About Sulka

Sulka is a Yocto Linux distribution that aims to provide a secure base for embedded Linux systems. The distro aims to be generic enough that it can fit most use cases, and provide enough configuration that it can be tailored for other systems.

The distro hardening is achieved by performing the following tasks by default:

  • Installing firewall and monitoring packages

  • Disabling root logins, and forcing all root actions to be done with sudo

  • Securing user logins with PAM

  • Hardening the application configurations, like OpenSSH

  • Minimizing the DISTRO_FEATURES of the image

Repositories

There are multiple repositories related to Sulka. Here you can find the listing of them:

  • kas Sulka

    This is the top-level repository of the project. It is the kas configuration repository. Kas is the build tool used to configure and build Sulka, and it is commonly used in Yocto projects. From this repository you can find the build configuration, and instructions on how to build the repository.

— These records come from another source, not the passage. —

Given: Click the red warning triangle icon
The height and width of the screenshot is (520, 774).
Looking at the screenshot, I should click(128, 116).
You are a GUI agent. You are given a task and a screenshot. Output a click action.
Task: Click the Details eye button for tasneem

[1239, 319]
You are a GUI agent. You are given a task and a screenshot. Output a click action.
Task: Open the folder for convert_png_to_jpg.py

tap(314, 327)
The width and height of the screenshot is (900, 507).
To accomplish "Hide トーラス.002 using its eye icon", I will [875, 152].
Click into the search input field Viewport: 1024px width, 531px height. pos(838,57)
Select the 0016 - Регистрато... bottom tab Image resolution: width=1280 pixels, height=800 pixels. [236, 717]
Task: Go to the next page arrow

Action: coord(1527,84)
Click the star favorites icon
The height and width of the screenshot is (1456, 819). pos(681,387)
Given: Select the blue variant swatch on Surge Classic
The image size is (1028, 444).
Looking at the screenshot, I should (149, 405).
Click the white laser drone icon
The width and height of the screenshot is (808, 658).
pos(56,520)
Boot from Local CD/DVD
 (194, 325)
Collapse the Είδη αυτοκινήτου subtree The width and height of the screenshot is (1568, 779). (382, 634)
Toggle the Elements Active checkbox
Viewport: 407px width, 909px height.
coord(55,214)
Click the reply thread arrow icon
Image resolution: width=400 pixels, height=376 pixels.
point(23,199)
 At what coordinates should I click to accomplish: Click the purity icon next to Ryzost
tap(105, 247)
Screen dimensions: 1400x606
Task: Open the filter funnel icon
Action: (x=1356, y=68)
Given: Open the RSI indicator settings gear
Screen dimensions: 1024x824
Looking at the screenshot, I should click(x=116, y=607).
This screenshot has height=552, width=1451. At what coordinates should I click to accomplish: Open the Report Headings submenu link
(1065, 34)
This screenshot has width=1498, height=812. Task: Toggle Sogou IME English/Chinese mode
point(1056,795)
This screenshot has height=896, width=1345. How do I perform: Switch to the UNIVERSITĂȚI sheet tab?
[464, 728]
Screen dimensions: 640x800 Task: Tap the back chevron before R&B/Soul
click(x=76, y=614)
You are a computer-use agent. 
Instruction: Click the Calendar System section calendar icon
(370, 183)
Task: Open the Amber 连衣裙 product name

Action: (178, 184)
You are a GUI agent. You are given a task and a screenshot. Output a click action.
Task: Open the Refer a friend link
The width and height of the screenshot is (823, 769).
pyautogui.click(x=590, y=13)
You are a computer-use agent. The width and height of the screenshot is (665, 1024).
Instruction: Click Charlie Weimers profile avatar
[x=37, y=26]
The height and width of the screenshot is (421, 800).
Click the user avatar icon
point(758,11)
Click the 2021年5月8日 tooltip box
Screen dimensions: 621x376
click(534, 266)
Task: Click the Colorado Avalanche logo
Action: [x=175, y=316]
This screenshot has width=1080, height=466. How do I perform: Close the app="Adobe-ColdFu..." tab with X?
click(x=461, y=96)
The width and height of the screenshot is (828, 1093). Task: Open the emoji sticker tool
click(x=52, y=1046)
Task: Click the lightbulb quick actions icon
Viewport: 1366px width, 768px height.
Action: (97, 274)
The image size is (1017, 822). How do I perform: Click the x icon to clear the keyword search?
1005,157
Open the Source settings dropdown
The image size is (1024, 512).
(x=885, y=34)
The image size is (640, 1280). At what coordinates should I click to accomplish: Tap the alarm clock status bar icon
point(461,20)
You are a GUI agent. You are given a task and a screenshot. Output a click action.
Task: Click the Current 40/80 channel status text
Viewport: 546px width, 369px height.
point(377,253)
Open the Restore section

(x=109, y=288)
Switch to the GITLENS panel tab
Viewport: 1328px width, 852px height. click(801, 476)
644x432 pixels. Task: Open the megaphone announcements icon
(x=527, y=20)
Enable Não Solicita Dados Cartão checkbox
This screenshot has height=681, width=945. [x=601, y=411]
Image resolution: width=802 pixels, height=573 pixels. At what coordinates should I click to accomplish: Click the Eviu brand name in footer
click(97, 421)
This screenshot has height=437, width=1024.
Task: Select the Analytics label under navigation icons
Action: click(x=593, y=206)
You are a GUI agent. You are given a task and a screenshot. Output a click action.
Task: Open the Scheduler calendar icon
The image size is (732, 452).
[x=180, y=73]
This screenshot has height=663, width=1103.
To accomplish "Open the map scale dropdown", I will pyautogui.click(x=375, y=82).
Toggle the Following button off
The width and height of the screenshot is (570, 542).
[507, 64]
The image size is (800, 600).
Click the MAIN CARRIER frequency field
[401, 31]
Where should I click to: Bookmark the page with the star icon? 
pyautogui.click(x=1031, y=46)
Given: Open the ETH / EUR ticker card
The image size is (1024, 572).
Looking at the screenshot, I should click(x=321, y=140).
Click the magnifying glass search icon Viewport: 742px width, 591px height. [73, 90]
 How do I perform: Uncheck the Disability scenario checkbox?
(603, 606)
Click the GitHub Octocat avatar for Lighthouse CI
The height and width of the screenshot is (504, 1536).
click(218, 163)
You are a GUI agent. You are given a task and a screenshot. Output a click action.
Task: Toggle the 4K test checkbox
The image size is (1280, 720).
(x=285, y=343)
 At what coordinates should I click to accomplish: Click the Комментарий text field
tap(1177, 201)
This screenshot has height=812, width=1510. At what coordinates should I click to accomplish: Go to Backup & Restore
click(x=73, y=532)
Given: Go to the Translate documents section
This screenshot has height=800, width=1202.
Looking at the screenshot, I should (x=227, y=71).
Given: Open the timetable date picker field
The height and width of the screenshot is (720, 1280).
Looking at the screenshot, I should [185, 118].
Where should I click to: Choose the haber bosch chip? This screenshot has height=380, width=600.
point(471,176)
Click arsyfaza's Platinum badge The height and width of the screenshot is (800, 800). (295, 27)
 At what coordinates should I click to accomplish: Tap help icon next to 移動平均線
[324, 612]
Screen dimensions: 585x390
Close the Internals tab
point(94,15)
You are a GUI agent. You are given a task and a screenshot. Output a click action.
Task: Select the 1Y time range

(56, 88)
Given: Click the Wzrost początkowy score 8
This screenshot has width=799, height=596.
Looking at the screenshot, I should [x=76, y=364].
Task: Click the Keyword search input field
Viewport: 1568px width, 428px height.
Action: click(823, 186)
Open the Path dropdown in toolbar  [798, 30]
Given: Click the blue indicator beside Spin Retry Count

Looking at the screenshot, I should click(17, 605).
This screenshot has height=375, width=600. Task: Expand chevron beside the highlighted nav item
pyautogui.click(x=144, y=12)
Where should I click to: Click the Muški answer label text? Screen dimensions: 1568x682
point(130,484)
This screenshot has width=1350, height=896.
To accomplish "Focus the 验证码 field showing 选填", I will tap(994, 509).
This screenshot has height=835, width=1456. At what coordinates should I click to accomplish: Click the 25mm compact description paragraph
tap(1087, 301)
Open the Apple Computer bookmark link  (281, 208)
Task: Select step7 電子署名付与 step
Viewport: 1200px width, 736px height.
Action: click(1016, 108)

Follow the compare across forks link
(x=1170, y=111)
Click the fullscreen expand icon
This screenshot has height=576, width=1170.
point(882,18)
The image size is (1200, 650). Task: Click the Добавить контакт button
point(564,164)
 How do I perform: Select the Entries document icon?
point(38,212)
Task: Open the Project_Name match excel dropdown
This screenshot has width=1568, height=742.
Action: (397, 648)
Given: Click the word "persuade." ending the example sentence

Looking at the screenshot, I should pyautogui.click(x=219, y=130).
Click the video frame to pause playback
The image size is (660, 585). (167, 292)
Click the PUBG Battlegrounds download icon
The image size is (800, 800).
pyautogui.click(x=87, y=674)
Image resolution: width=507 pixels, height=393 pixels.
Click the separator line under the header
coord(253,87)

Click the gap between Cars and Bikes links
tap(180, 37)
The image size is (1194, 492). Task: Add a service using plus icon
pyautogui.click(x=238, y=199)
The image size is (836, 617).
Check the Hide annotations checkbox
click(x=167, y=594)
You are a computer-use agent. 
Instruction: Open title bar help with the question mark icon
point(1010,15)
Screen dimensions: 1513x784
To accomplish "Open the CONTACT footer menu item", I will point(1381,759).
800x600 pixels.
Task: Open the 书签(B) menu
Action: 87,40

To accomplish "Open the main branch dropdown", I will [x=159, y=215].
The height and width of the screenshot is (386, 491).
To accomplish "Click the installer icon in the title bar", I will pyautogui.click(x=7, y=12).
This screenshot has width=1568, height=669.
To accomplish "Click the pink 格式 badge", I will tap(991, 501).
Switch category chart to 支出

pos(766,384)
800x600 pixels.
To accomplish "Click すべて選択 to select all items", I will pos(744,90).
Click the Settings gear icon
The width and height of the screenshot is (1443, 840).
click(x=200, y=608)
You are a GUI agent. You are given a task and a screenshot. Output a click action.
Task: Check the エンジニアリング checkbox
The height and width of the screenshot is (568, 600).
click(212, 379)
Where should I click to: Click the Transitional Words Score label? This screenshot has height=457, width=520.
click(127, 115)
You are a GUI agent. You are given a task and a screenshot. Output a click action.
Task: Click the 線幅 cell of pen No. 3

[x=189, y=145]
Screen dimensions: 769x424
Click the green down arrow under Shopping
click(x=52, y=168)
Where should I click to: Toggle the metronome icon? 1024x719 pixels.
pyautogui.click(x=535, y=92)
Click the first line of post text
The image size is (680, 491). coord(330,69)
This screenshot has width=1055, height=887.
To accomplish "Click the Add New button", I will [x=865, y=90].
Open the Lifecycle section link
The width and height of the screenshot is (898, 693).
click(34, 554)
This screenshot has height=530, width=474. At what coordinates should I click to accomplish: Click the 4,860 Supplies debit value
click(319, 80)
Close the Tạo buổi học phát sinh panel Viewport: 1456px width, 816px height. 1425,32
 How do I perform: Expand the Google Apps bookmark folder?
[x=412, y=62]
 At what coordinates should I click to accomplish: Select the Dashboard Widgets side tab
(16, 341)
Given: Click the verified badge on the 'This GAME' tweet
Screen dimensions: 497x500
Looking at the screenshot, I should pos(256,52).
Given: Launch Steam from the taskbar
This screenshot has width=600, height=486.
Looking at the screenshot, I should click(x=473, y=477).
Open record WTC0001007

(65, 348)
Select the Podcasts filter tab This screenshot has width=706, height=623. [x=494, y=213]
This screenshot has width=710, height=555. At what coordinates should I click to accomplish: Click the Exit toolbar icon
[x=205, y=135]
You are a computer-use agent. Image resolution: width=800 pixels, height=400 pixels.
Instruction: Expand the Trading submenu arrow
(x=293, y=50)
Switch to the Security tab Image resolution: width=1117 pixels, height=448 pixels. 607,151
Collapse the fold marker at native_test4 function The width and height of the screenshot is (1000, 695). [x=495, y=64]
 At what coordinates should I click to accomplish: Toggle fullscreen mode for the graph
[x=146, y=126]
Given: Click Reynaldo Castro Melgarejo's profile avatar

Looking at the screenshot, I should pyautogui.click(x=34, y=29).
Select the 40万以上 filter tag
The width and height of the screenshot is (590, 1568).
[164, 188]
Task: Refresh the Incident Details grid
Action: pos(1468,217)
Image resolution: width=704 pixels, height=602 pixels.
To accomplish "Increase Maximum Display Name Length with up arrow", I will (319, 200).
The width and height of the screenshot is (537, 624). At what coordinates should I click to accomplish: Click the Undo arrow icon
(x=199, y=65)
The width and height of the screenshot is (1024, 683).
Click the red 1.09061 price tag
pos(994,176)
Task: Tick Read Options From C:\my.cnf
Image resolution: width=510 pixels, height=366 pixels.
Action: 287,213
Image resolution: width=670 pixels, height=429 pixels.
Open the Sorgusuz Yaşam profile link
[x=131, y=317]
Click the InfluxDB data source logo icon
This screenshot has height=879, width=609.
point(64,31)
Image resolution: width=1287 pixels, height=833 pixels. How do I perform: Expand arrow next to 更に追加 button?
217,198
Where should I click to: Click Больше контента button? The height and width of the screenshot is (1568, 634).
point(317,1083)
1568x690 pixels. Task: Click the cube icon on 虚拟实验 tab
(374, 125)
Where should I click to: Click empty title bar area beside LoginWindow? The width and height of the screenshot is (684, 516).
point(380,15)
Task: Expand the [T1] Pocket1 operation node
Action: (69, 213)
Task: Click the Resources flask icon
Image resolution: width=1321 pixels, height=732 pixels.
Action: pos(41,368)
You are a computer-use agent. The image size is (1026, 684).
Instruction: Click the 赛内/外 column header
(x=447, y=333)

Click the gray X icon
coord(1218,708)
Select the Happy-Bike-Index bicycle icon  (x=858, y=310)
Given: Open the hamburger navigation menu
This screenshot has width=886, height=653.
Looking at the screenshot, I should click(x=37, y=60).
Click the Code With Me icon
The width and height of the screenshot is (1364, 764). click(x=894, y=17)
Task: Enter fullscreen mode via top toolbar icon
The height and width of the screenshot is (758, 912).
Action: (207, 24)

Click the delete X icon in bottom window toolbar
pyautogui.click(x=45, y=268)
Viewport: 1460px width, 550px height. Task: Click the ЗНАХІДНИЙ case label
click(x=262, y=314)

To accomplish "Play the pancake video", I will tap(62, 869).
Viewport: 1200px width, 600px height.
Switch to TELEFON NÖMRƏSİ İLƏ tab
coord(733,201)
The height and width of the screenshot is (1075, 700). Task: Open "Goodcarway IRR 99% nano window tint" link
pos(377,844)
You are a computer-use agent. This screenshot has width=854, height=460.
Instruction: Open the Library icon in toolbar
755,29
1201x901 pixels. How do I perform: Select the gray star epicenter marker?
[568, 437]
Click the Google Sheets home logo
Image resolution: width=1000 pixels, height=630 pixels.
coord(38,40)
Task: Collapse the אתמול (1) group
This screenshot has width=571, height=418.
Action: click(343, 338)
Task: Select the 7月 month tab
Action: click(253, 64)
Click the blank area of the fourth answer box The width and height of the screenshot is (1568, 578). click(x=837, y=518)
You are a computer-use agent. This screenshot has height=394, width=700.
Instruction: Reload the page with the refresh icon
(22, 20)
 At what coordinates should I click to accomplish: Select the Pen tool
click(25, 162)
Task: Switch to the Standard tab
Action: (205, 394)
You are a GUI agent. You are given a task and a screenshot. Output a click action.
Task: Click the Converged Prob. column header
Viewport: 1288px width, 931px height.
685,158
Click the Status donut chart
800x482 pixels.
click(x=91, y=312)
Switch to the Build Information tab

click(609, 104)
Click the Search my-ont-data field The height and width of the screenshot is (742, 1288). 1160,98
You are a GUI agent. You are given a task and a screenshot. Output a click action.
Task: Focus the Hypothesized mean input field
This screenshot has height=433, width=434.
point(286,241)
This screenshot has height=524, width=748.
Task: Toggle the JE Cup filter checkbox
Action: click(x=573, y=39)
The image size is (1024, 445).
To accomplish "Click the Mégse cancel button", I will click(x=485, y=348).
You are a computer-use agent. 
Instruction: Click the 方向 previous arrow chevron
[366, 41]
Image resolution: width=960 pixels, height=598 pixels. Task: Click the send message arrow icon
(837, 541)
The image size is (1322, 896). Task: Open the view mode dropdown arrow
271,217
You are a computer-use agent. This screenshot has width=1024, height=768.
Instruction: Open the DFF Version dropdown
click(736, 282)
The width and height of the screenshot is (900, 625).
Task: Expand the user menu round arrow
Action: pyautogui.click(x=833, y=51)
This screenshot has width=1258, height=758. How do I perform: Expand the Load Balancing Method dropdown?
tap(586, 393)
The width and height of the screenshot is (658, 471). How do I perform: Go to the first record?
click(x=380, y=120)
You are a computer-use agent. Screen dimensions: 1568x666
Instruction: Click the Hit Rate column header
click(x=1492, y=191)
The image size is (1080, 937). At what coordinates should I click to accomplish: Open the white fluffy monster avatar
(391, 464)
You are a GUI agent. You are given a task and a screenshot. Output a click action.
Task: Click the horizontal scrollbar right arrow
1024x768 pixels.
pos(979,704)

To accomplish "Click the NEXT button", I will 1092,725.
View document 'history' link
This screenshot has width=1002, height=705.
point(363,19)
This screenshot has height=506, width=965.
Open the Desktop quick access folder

  • kas Sulka Raspberry Pi example

    Example repository of how the Sulka project can be ported on a custom hardware. The example ports the Sulka distro to Raspberry Pi 4 64-bit, but the instructions in the repo can be applied to other hardware as well.

  • meta-sulka-distro

    This repository is the distro part of the Sulka. It defines the packages that get installed into the user space, and the hardening configurations for the packages.

  • meta-sulka-kernel

    This repository is the kernel configuration part of the Sulka. It contains kernel metadata for creating a hardened kernel.

  • meta-sulka-bsp

    This repository is the board support package part of the Sulka. It contains metadata for hardened bootloader, which in the reference implementation is U-Boot.

  • meta-sulka-raspberrypi

    This is the integration layer that performs some modifications and additions to the Sulka that are required to port the distro to the Raspberry Pi. These actions mostly consist of editing the bootloader and kernel metadata, as they are quite board specific.

  • Sulka documentation

    This is the documentation repository for Sulka. It is also the source for this very page you are reading! If you spot missing or incorrect documentation, please raise an issue in this repository.

  • Sulka tests

    This is the test repository for Sulka.

Supported Yocto Versions

The goal is to support the latest long-term support release of Yocto (currently Scarthgap).